> Exercise set
**a)** In the Oregon lawsuit article, what was Aidin diagnosed with in first grade?
**b)** Please list everything the Oregon lawsuit article says Aidin Schell loves.
Supplied passage below:
These Oregon Students With Disabilities Say They Often Spent Just 20 Minutes at School a Day. Now They’re Suing the State

In a lot of ways, Aidin Schell is a typical 8-year-old. He loves Legos, The Avengers, and Jackson, the family’s Yorkshire terrier.

But sometimes, he has uncontrollable outbursts.

In first grade, Aidin was diagnosed with autism and placed in special education. Often unable to control his behavior due to his disability, school officials in his rural Oregon district placed him on a shortened school day. Some days, he’d stay in school for a few hours. But other times, no sooner would his mother drop Aidin off than school leaders would call her to pick him up and take him home.

Experiences like Aidin’s form the centerpiece of a federal class-action lawsuit filed Tuesday against the State of Oregon and its education department, alleging public schools in the state unnecessarily shorten school days for children with disabilities who experience behavioral challenges. Though no school districts are named as defendants, the suit argues the state violated federal law by failing to ensure students with disabilities receive the education services they’re entitled to under federal law.

“There were many, many days when Aidin would have been on school property for no more than 20 minutes,” mother Jennifer Schell said. Even after Aidin received outside treatment and his behavior began to improve, his mother said school officials declined to provide him with a full day of school. Fed up, Aiden’s parents enrolled him in an online school.

The lawsuit argues that educators frequently shorten the students’ school hours without providing services to address their behaviors and allow them to complete a full school day. The problem is most acute in the state’s rural districts, said Joel Greenberg, a staff attorney at Disability Rights Oregon, which filed the suit with organizations including the Council of Parent Attorneys and Advocates and the National Center for Youth Law. Those rural schools, Greenberg said, often lack adequate financial resources or experts such as behavior specialists.
End of Supplied passage.
Information below:
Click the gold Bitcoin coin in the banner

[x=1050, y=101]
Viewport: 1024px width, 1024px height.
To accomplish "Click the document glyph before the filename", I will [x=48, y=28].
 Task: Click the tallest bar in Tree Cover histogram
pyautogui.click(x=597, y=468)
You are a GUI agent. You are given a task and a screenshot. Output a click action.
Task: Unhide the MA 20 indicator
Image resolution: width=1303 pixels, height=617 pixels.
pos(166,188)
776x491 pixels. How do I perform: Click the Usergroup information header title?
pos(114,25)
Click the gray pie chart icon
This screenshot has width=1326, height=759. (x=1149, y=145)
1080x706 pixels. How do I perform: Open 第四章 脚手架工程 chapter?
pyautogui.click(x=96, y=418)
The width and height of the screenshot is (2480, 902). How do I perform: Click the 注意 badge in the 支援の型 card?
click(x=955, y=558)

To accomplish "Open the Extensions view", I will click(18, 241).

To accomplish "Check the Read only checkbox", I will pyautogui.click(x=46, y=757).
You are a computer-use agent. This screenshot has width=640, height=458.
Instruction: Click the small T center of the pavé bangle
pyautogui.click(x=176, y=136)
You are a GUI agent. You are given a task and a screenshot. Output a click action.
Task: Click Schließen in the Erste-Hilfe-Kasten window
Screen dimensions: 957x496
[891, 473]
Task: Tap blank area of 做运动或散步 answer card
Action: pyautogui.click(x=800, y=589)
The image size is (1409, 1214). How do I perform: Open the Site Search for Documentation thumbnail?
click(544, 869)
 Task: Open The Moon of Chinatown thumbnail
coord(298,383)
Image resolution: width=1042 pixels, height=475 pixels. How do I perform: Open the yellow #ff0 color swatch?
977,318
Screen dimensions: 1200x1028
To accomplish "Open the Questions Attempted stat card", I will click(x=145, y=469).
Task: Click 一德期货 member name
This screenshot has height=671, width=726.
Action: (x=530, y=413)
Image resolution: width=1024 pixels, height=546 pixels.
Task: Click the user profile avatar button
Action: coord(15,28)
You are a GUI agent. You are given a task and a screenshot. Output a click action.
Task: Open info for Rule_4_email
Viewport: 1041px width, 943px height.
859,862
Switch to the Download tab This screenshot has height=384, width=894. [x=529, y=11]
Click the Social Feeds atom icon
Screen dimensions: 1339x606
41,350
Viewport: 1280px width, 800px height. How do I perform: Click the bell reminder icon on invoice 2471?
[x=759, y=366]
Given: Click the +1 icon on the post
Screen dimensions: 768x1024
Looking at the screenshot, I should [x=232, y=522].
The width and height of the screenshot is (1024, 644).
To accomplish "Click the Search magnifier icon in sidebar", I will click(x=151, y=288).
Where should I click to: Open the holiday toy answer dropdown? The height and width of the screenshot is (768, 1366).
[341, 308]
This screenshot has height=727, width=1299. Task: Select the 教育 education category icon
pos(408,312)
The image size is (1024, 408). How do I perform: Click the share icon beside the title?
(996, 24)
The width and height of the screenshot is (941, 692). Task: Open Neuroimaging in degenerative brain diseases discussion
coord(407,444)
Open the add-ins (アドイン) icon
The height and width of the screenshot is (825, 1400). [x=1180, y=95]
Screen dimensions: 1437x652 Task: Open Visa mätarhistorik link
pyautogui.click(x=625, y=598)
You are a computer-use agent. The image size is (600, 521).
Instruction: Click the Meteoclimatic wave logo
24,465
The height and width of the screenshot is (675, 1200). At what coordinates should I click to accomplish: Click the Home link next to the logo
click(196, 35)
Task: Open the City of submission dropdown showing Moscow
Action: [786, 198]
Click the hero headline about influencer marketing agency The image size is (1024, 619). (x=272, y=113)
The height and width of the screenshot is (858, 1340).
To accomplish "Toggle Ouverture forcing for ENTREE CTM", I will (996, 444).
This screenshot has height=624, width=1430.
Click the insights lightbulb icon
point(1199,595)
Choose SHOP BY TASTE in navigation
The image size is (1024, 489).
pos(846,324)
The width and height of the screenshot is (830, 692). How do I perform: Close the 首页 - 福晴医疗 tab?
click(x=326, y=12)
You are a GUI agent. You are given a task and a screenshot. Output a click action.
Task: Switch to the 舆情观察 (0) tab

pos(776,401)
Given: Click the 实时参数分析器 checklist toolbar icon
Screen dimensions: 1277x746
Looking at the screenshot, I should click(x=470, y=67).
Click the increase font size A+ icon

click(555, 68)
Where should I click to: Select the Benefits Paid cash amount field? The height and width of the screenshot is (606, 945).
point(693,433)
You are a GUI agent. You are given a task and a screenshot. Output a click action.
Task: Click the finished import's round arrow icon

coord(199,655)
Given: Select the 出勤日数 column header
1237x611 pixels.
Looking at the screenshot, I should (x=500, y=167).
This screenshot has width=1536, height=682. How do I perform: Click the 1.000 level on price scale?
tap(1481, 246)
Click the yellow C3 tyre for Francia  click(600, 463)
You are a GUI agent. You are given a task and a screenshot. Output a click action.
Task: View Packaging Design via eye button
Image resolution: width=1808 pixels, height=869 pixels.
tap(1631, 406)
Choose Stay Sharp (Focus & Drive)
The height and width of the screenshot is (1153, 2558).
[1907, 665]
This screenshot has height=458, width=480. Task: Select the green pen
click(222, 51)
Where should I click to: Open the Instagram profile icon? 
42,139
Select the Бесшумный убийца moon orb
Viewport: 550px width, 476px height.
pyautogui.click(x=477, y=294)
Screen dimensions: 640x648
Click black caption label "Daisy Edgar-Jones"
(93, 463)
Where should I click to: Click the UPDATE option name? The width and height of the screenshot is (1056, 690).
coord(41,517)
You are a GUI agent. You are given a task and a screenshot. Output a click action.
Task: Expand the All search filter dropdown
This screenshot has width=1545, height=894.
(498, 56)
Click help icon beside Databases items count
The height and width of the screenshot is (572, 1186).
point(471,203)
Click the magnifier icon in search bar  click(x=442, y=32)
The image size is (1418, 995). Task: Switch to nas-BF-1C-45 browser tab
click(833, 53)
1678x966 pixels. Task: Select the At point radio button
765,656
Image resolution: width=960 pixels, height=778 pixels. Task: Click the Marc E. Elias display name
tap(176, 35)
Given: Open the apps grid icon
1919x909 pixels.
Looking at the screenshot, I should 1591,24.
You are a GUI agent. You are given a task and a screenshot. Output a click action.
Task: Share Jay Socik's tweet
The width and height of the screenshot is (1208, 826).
End of Information.
> Solutions per task
**a)** Autism.

**b)** Legos, The Avengers, and Jackson, the family's Yorkshire terrier.